Indeed, spiritual care is not being fully addressed even in medical fields that consider it to be important. For example, 87% and 80% of oncology nurses and doctors, respectively, surveyed at four Boston academic centers believe that spiritual care should be provided at least occasionally, but fewer than 15% of advanced cancer patients reported receiving it from either their nurses or physicians. Also worrisome is that physicians identify lack of time as the most common barrier to spiritual care, but this factor was not associated with whether the spiritual care was given — the strongest predictor was found to be previous training in spiritual care.

Let our professional organizations open up new discussions with all faiths to determine how to best pursue spiritual care for the 21st century. Let us not cede the humanistic high ground to lawyers and hospital administrators.

In reflecting on this topic, I’m reminded of a story about a beloved physician, practicing medicine in the 1960s, whose technique for always leaving his patients at ease was to start each encounter by offering and sharing a cigarette with the patient. The ritual action of smoking has a clear beginning and end, and the shared experience seems to stretch the perception of how much time has passed.

Maybe instead of a pack of cigarettes, I’ll carry a small book of prayers chosen by a consensus of faith leaders and organizations.

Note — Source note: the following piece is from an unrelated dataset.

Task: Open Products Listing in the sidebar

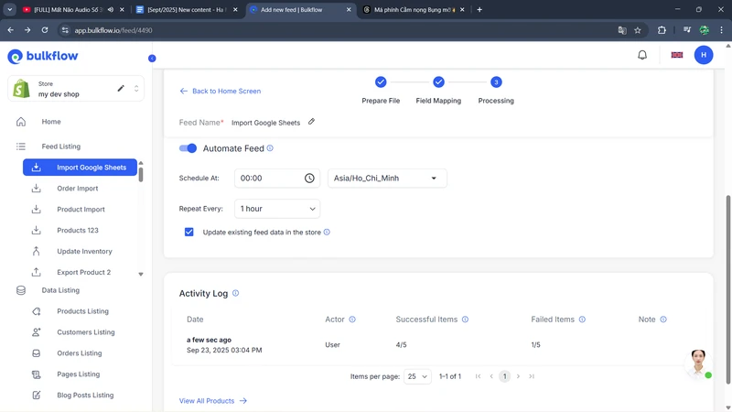Action: (x=82, y=311)
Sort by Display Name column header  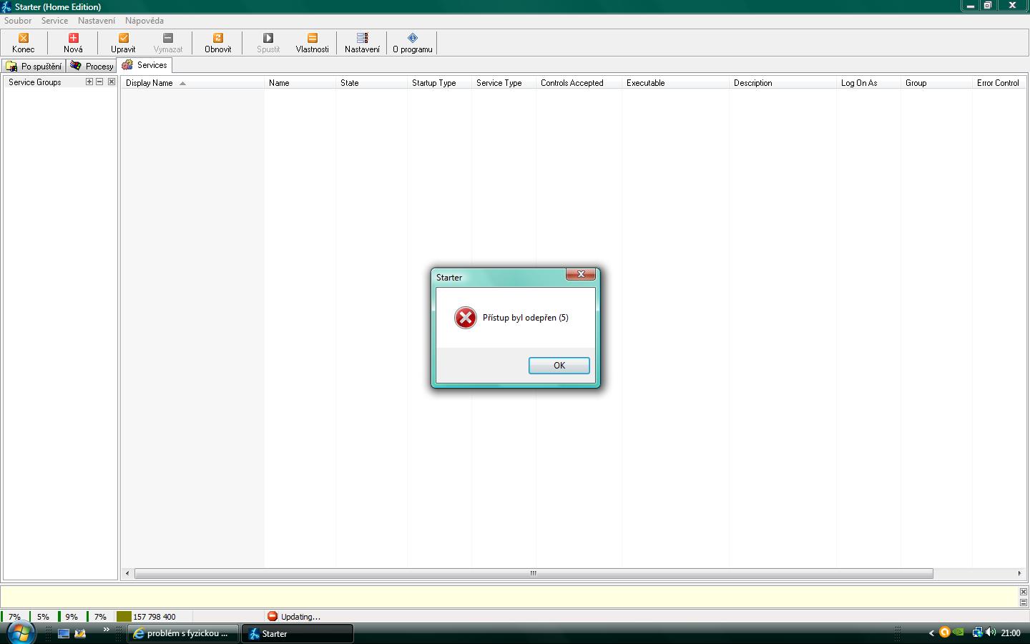(x=149, y=83)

I’ll never be capable of engaging a patient in the same way my mother does, but I certainly can say the words, “Would you like me to pray with you?”

Do you share Nick Bergfeld’s perspective on the importance of spiritual care?

3 Responses to “The Next Big Patient-Centered Initiative: Spiritual Care”

  1. Anca Negranu, Md says:

    I totaly agree!
    very often spiritual suffering is the cause for somatic symptoms or it makes them worse.

  2. Marc Goldberg, BS, MS, Phd says:

    No.Unless he includes in his book of prayers a copy of Richard Dawkin’s words as well. I believe that Medical Practitioners should embrace the spiritualism derived from the Natural World not the Supernatural one. Keep Religion out of Science and Science out of Religion. Each one is best served by the separation that is innate in their Epistemology.

  3. Mario Bonilla, Medical doctor says:

    Mario Bonilla,MD, Uruguay
    I agree convinced of the wisdom in the article. May other colleagues discover the deep of this.